US could use canceled plutonium fuel plant to make new nuclear weapons via Beyond Nuclear international

By Linda Pentz Gunter

After wasting $7.6 billion on a plan to manufacture a fuel that no commercial US nuclear reactor is designed to use, the US Department of Energy finally indicated last week that it will cancel the facility still under construction. That’s the (only partially — given the vast expense) good news. The bad news is that the DOE’s National Nuclear Security Administration (NNSA) would instead like to use the site to make nuclear weapons.

What got canceled was a long-overdue, vastly over-budget and totally unneeded MOX fuel fabrication plant (pictured above the headline in a photo by High Flyer © 2018.) The now abandoned MOX plant would have combined surplus US weapons plutonium left over from the Cold War with uranium extracted from irradiated commercial reactor fuel, into mixed-oxide or MOX fuel. The fuel was slated to be used in commercial reactors. (Technically, the MOX plant will only be officially canceled 30 days after the May 10 submission of the waiver letter to Congress. But there is little doubt there will be any change in the decision.)

The new proposal would turn one boondoggle — that at least had an albeit flawed non-proliferation agenda — into an overtly dangerous, and some argue unnecessary, proliferation operation. The South Carolina site would be converted into a plutonium pit production facility. Pits are the plutonium cores that trigger nuclear weapons.

“Siting of new factories at SRS or elsewhere to produce the plutonium components of nuclear weapons is a provocative move that will further stimulate a nuclear arms race and result in a host of nuclear waste and toxic waste streams,” said Tom Clements, director of the public interest organization Savannah River Site Watch, in a press statement he released on May 10. Clements however, welcomed the cancelation of the MOX plant.
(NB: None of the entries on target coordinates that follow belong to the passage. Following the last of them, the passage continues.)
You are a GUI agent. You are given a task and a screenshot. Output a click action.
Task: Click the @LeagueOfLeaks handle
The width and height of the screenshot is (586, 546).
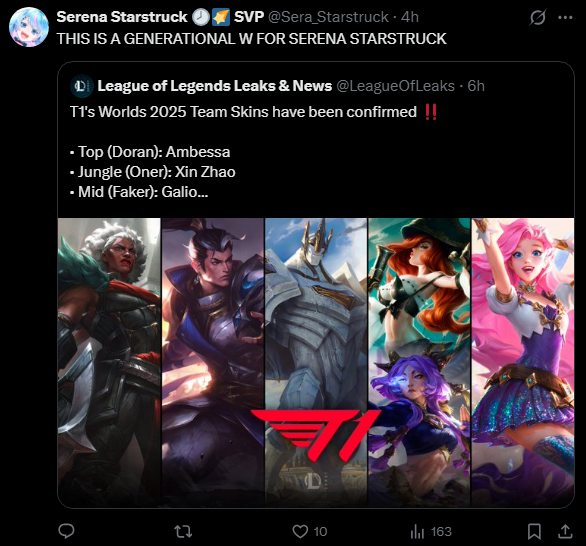tap(395, 86)
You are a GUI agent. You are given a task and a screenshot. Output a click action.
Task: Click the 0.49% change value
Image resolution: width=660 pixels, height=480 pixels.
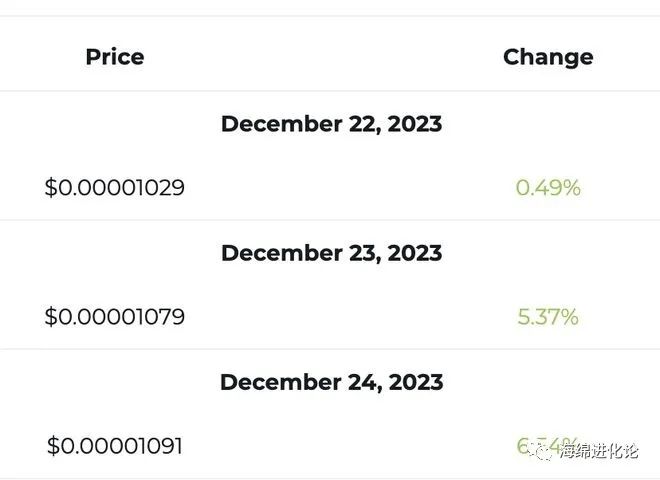click(548, 187)
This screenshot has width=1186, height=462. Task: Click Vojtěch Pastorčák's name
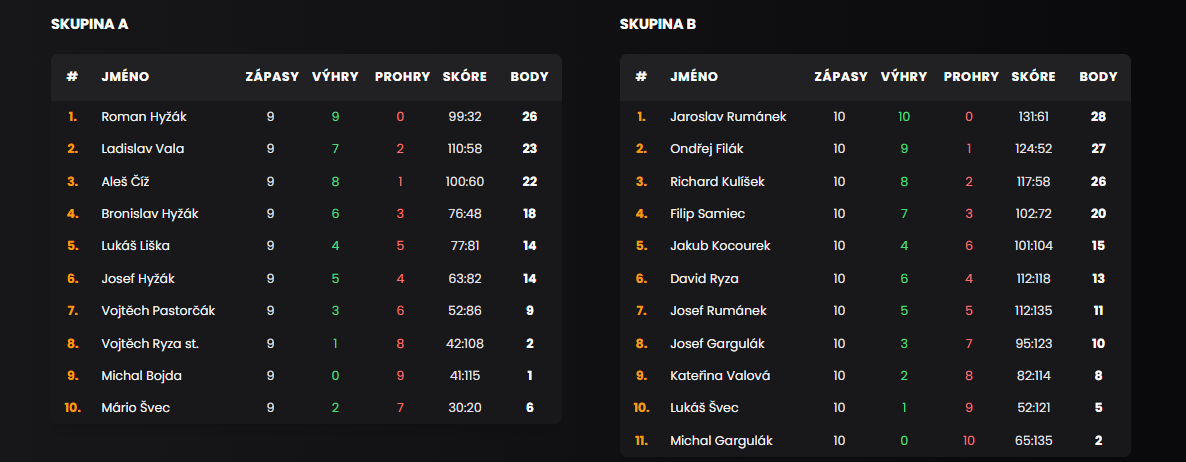[x=158, y=311]
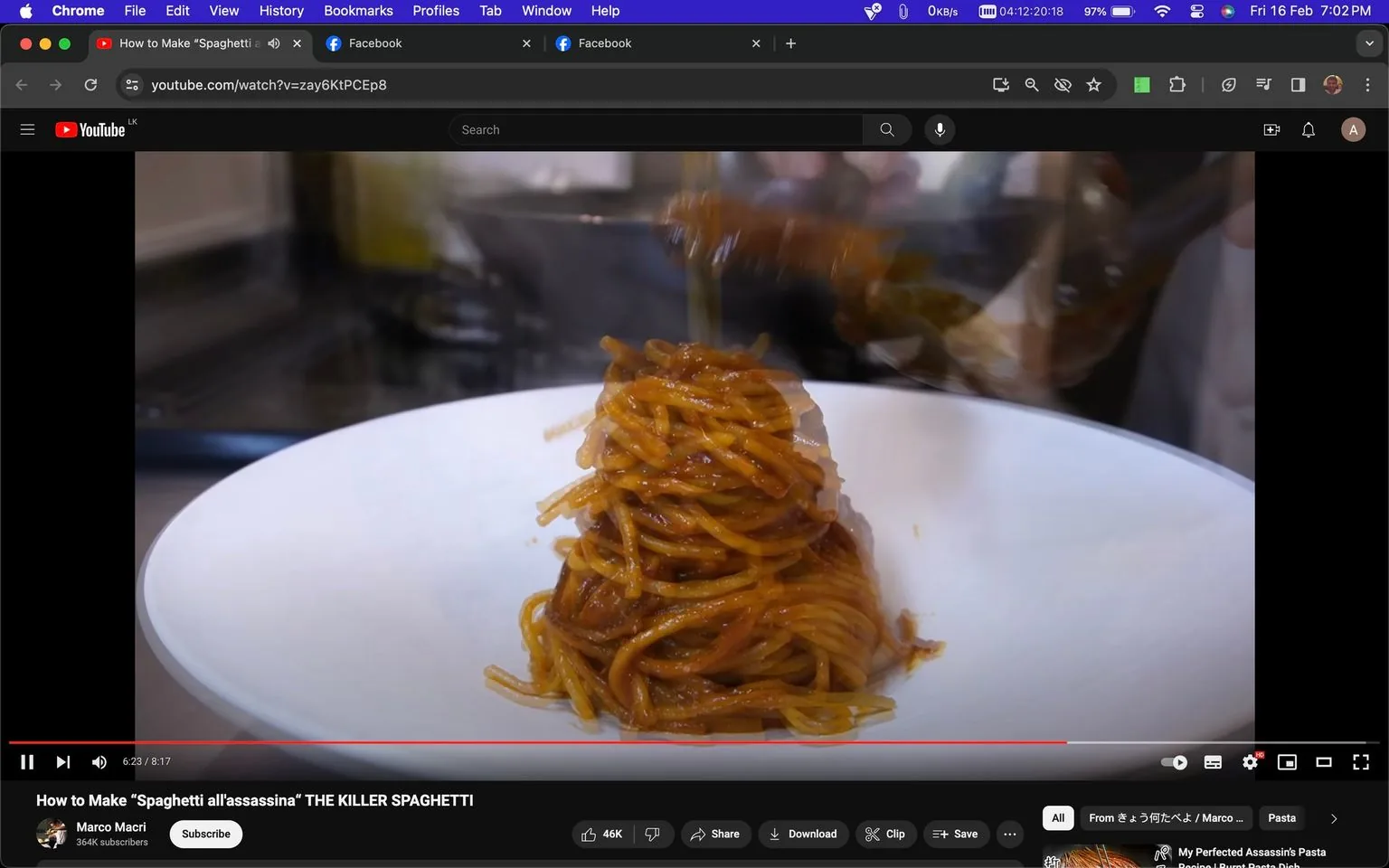Open the YouTube guide hamburger menu
Image resolution: width=1389 pixels, height=868 pixels.
coord(27,129)
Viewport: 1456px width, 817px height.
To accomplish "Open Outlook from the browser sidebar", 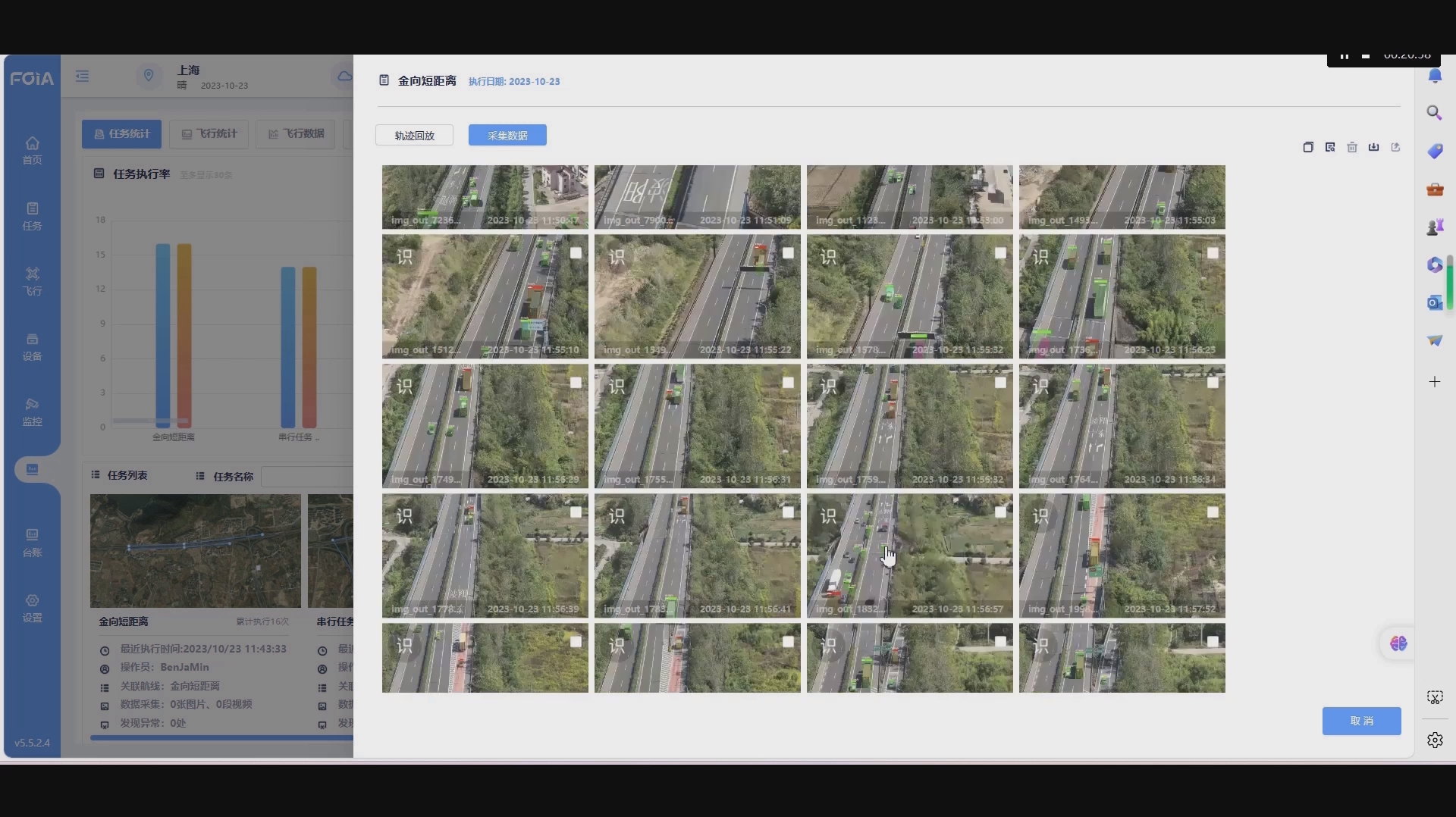I will pyautogui.click(x=1434, y=302).
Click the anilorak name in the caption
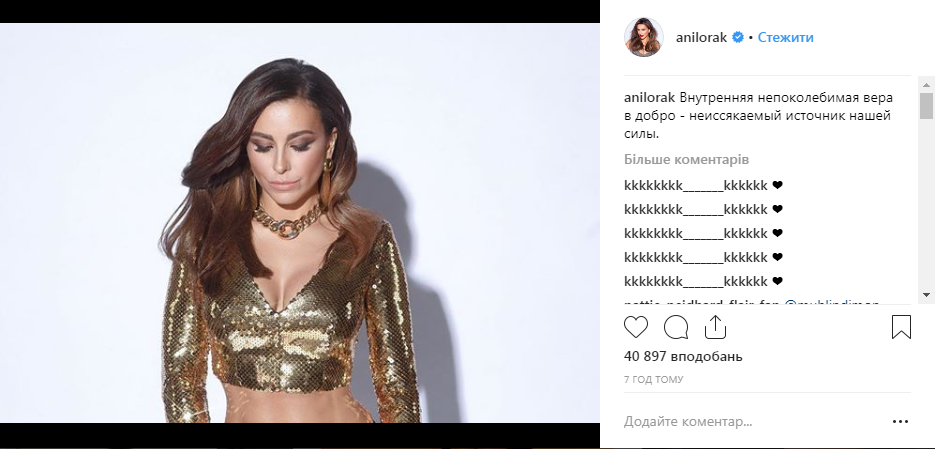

The MOX scheme was originally established as a joint project with Russia because Russia refused to vitrify or “immobilize” its surplus plutonium — the method preferred by the US at the time. A joint US-Russia agreement signed by the two countries in 2000, with several amended protocols signed in subsequent years, allowed the US to immobilize only part of its surplus plutonium inventory, while converting the rest to MOX. Immobilization would have led to burial rather than the re-use of plutonium in the civilian sector. Re-use crosses an arms control line and increases proliferation risks. In 2002, US immobilization plans were canceled in favor of all-MOX. By 2016, as US-Russian relations worsened, Russia suspended implementation of the agreement.